- RECORDS FOR THE EXERCISE -
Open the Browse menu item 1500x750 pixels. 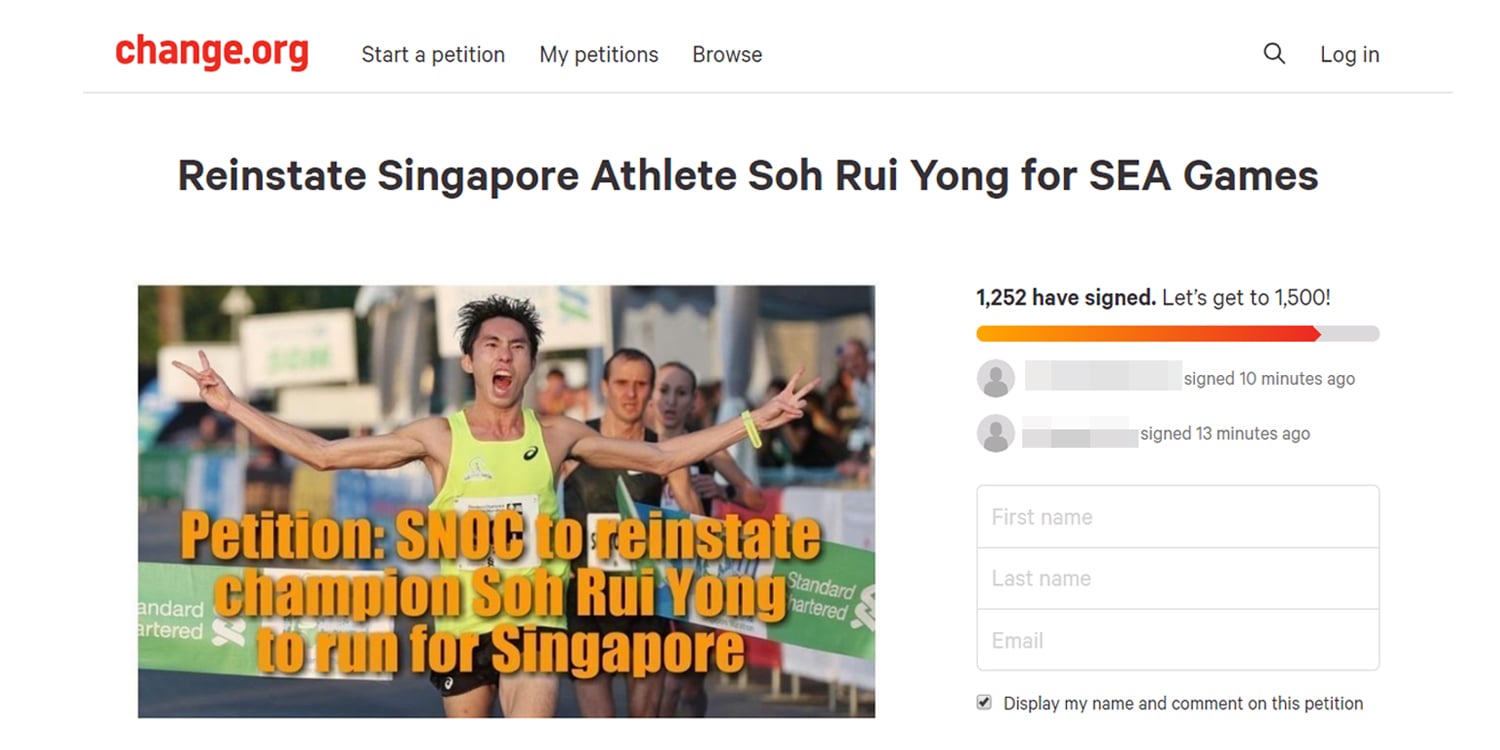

--

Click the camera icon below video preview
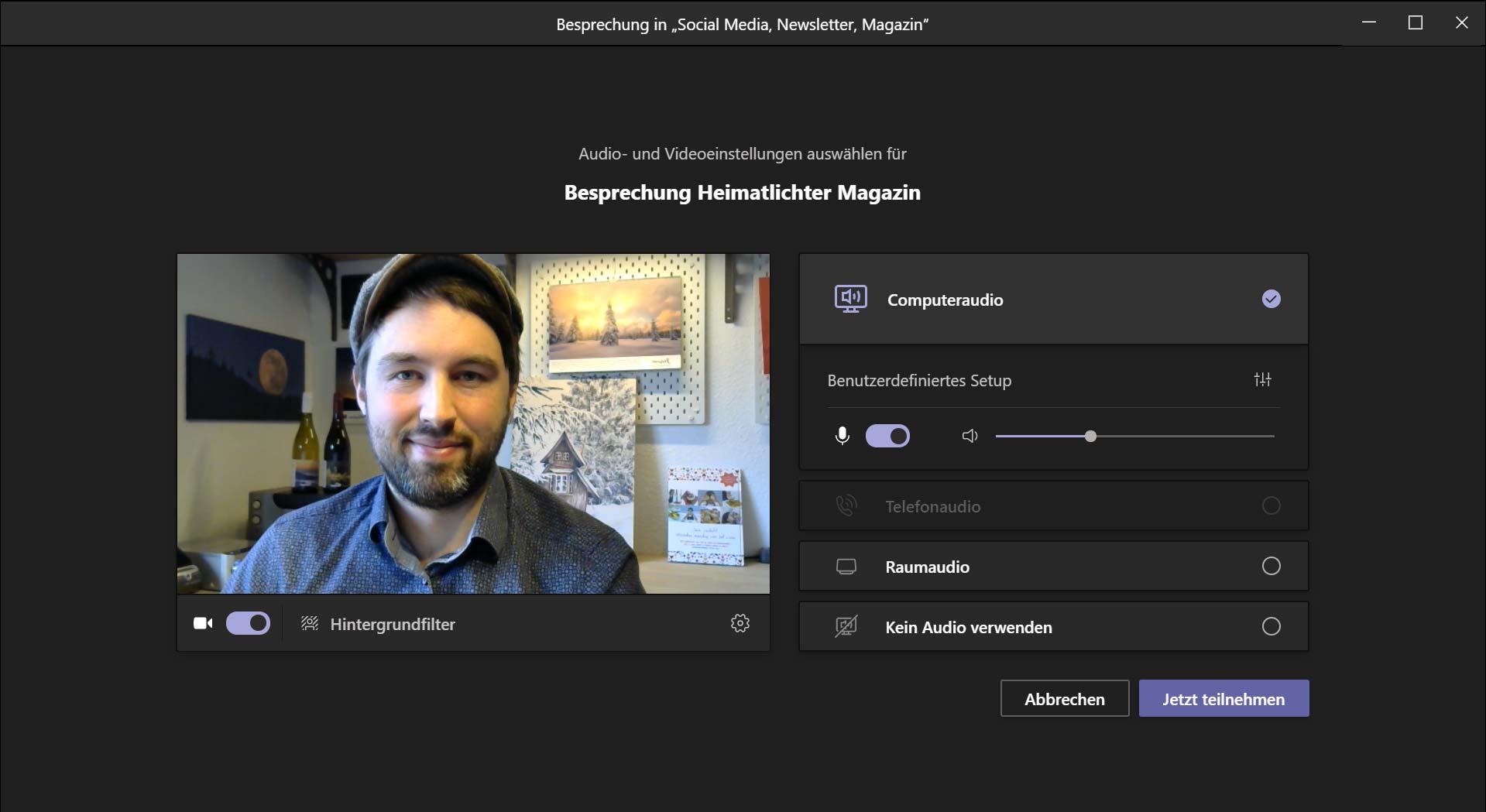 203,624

--

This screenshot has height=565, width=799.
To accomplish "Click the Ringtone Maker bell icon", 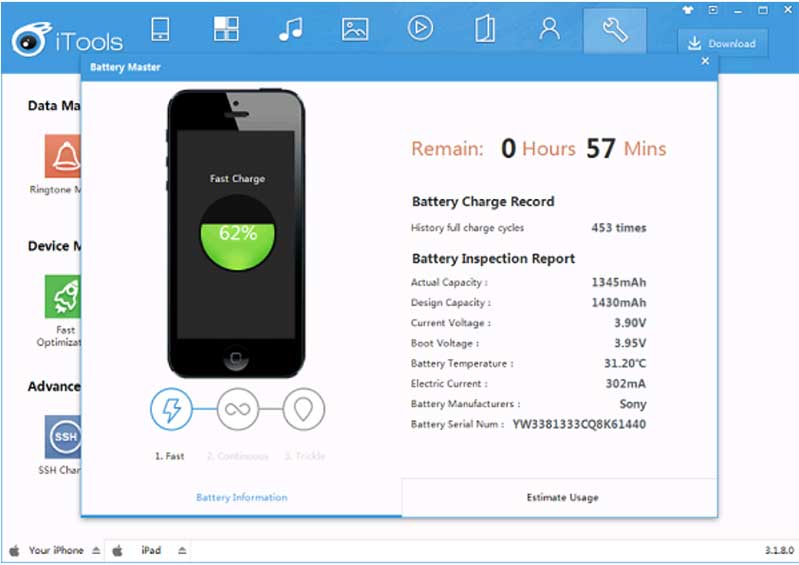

- EXERCISE BRIEF -
Beginning with the line holding "This screenshot has height=565, width=799." in the material above, restate word for word each line through the line holding "the Ringtone Maker", and exclude pictures.

- ANSWER BELOW -
This screenshot has height=565, width=799.
To accomplish "Click the Ringtone Maker bell icon", 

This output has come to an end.